A single component medium can also be used as the working medium.
Further, it is a matter of course that the respective passages through which the fluid flows can be subjected to a process of accelerating boiling and a process having a liquid film holding function. The heat exchanger 1 can also be configured as a condenser.

[Effects of the Invention] As can be understood from the above description of the embodiments, in the present invention, the flow rate of the fluid in the first flow path formed by the first shell and the second heat transfer tube group is determined. Flow direction and first
Since the flow direction of the fluid in the second flow path constituted by the heat transfer tube group and the annular flow path is always the opposite direction throughout, the fluid in the first flow path and the second flow path When heat exchange is performed between the two fluids, the temperature difference between the two fluids can be reduced, and energy loss can be suppressed.

Further, according to the present invention, the first heat transfer tube group housed in the first shell is connected to the annular flow passage formed between the first shell and the second shell. Since the second heat transfer tube group accommodated in the annular flow path is connected to the inside of the first shell, the first heat transfer tube group is surrounded by the first shell, and the first shell is surrounded by the first shell. And the second shell surrounding the second heat transfer tube group is surrounded by the second shell. Fluids flowing inside and outside the first shell are completely different fluids, and heat exchange is performed between the different fluids.
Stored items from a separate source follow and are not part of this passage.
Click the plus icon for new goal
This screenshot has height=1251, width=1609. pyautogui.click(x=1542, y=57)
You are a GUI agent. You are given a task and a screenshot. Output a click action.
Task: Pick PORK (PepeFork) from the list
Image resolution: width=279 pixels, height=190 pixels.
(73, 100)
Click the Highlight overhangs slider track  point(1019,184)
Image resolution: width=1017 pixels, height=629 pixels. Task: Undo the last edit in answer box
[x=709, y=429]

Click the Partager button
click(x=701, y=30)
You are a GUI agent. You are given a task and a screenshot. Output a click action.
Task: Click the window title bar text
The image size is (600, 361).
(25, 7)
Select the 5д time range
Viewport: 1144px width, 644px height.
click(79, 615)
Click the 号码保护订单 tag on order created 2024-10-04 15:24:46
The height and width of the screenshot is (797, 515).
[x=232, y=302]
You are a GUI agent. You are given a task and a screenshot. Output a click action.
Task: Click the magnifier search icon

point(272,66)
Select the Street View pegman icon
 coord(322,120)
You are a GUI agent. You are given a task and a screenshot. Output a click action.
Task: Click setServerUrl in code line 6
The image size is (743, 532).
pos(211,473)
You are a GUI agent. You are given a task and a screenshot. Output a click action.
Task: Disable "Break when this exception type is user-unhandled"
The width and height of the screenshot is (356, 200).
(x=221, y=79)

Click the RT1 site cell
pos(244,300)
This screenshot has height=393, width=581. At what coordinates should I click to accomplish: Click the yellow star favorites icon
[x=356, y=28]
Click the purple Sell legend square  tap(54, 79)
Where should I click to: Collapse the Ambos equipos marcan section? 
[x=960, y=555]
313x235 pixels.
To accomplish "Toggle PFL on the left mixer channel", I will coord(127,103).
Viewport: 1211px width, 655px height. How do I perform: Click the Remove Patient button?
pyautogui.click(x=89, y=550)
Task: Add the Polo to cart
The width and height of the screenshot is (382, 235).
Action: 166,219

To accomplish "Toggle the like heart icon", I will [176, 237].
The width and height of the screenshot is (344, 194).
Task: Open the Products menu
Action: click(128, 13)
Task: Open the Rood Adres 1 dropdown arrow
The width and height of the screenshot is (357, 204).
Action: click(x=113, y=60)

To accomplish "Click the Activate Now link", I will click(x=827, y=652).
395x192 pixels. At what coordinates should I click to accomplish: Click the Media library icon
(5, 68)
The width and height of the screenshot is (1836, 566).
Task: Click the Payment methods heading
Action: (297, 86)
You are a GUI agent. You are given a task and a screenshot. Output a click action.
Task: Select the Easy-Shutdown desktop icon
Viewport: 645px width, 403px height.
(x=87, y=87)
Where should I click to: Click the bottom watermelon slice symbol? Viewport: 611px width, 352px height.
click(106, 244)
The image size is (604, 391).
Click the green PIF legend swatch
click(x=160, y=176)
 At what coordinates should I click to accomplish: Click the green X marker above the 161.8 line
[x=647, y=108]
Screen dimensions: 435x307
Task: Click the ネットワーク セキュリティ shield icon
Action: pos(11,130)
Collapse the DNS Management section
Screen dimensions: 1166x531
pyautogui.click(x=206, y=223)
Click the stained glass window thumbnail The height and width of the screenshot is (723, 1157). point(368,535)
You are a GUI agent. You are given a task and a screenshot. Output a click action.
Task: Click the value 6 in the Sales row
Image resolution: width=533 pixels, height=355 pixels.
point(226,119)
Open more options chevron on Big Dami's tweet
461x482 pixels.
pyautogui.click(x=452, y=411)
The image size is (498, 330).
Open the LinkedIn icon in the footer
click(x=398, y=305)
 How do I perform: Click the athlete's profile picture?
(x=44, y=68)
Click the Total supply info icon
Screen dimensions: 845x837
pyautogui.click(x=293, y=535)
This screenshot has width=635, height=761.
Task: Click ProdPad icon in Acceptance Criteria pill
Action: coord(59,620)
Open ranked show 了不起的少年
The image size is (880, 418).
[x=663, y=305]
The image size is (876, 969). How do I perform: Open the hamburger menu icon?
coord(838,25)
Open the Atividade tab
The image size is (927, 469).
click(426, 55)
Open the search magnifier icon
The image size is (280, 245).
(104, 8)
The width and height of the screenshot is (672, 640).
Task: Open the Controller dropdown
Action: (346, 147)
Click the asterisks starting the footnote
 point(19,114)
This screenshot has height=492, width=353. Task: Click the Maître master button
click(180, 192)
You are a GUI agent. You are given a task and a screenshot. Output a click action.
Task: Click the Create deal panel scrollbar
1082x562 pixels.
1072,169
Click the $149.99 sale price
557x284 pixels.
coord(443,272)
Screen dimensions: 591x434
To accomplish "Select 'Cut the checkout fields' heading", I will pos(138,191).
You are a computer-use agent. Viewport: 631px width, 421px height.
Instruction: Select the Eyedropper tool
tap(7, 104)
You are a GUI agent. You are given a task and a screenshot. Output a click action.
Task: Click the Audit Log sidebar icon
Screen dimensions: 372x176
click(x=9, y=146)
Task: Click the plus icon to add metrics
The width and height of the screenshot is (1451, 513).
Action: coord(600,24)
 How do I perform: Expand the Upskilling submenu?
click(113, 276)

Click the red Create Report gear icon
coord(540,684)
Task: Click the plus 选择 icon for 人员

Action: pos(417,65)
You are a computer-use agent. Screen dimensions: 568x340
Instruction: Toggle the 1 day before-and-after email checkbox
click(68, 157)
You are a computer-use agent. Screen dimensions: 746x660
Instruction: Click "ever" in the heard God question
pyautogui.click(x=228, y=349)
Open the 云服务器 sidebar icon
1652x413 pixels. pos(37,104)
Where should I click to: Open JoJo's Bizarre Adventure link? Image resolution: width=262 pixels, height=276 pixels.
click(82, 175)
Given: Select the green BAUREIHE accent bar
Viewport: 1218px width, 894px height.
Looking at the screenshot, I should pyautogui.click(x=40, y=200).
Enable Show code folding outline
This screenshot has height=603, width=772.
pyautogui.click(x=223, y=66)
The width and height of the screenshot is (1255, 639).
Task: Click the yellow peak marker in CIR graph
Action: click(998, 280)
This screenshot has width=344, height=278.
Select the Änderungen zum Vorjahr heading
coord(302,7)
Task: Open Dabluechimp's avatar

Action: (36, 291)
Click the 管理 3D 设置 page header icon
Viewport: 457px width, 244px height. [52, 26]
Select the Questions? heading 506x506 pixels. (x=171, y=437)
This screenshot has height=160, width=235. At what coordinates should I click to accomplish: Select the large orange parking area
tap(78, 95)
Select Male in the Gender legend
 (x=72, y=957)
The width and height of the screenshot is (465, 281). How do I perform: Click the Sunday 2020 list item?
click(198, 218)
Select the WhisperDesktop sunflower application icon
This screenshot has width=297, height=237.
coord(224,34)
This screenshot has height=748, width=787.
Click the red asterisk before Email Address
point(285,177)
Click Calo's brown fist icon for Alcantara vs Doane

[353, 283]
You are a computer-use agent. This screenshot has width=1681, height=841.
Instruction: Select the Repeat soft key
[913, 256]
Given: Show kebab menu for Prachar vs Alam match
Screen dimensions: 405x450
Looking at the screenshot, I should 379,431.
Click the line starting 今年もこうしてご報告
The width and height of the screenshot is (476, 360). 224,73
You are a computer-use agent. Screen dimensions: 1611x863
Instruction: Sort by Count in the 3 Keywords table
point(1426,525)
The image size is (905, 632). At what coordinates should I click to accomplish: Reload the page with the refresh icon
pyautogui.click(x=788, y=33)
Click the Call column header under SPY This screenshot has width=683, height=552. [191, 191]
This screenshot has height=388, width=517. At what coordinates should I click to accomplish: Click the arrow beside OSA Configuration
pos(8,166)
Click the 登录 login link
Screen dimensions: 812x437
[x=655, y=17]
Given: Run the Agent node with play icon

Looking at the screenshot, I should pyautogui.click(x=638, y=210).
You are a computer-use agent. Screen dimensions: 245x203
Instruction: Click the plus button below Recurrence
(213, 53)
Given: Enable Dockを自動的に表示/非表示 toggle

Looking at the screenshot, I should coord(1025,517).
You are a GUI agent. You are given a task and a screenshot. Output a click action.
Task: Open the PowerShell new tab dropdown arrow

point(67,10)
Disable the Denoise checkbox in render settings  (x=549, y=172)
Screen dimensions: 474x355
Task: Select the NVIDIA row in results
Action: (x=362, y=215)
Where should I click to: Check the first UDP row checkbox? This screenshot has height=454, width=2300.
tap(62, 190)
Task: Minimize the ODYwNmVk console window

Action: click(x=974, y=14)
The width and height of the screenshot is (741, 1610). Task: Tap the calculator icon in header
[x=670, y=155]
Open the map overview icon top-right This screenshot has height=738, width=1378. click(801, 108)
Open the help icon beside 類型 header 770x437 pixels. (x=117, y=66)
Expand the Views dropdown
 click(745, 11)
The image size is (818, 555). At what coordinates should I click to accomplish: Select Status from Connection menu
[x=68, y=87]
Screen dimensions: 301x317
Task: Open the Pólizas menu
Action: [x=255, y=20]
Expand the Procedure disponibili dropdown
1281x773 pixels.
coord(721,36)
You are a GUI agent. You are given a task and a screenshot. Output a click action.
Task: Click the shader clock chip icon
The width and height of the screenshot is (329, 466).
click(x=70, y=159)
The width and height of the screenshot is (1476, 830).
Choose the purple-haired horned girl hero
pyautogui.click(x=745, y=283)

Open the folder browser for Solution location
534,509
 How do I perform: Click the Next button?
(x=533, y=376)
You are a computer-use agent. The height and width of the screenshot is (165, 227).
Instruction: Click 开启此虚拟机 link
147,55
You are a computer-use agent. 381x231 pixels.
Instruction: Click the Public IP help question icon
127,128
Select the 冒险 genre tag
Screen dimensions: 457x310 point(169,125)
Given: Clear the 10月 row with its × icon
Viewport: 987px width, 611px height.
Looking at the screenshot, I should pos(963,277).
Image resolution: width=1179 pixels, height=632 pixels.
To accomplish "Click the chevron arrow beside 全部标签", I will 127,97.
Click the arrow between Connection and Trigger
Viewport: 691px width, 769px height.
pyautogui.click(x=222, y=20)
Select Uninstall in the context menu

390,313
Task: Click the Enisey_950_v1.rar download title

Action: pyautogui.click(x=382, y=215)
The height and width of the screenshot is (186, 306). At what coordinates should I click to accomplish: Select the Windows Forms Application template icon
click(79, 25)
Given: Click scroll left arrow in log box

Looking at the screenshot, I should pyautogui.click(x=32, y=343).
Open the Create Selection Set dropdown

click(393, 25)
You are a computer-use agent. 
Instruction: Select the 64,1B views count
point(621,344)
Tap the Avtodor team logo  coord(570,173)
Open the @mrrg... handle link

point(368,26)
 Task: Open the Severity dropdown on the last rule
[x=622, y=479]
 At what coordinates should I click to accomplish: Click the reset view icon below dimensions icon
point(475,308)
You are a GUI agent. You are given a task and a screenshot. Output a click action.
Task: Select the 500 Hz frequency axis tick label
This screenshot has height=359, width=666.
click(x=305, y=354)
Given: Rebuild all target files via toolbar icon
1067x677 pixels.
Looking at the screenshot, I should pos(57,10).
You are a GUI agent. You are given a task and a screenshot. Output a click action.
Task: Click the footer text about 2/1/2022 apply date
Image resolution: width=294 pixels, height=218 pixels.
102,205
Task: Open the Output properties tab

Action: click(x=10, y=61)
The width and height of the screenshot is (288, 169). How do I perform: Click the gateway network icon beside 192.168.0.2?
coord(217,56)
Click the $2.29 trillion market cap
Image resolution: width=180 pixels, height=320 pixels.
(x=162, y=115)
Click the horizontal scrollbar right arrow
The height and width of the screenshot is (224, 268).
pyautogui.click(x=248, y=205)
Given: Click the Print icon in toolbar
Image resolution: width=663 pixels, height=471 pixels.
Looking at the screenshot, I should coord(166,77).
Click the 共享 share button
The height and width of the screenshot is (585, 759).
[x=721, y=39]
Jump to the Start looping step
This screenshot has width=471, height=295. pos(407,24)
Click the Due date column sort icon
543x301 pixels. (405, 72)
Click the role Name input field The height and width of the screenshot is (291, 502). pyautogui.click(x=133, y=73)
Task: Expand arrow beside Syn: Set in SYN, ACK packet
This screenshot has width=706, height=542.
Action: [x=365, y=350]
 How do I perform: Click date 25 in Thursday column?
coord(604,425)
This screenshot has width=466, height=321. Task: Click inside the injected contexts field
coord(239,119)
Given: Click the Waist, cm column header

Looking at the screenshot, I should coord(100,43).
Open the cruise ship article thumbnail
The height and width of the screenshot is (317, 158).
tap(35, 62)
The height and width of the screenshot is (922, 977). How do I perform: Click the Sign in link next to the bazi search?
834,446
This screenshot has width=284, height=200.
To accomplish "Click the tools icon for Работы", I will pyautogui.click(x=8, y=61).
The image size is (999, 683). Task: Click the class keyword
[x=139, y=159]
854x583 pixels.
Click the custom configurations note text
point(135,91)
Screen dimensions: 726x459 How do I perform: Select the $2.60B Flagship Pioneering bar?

At this time, the first shell itself is also used as a heat transfer body, so that the overall configuration can be made compact.

That is, according to the present invention, the overall structure can be made compact while maintaining the advantages of the shell-tube heat exchanger of the split channel reverse type.

[Brief description of the drawings]

FIG. 1 is a sectional view showing an embodiment of a shell tube type heat exchanger according to the present invention, and FIG. 2 is a sectional view showing a shell tube type heat exchanger according to the prior art. DESCRIPTION OF SYMBOLS 1 ... Shell tube type heat exchanger 3 ... 1st shell 5 ... 1st flow path reversal header 7 ... 1st heat transfer tube group, 9 ... 2nd shell 11 ... Annular flow path, 13 Second heat transfer tube group 15 Second flow path reversing header 17,19 First entrance 21,23 Second entrance

Claims (1)

(57) [Claims] 1. A first shell, a first heat transfer tube group housed inside the first shell, a second shell forming an annular flow path outside the first shell, A second heat transfer tube group housed in the annular flow path, and a first heat transfer tube communicating at one end with the inside of the first shell and the second heat transfer tube group.
And a second flow path reversal header for communicating the annular flow path with the flow path in the first heat transfer tube group. A first inlet / outlet for flowing a fluid through a first flow path formed by the heat transfer tube group;
A second heat transfer tube group and an annular flow path,
A flow passage having a second port through which a fluid flows in a direction opposite to a flow direction of the fluid in the first flow passage.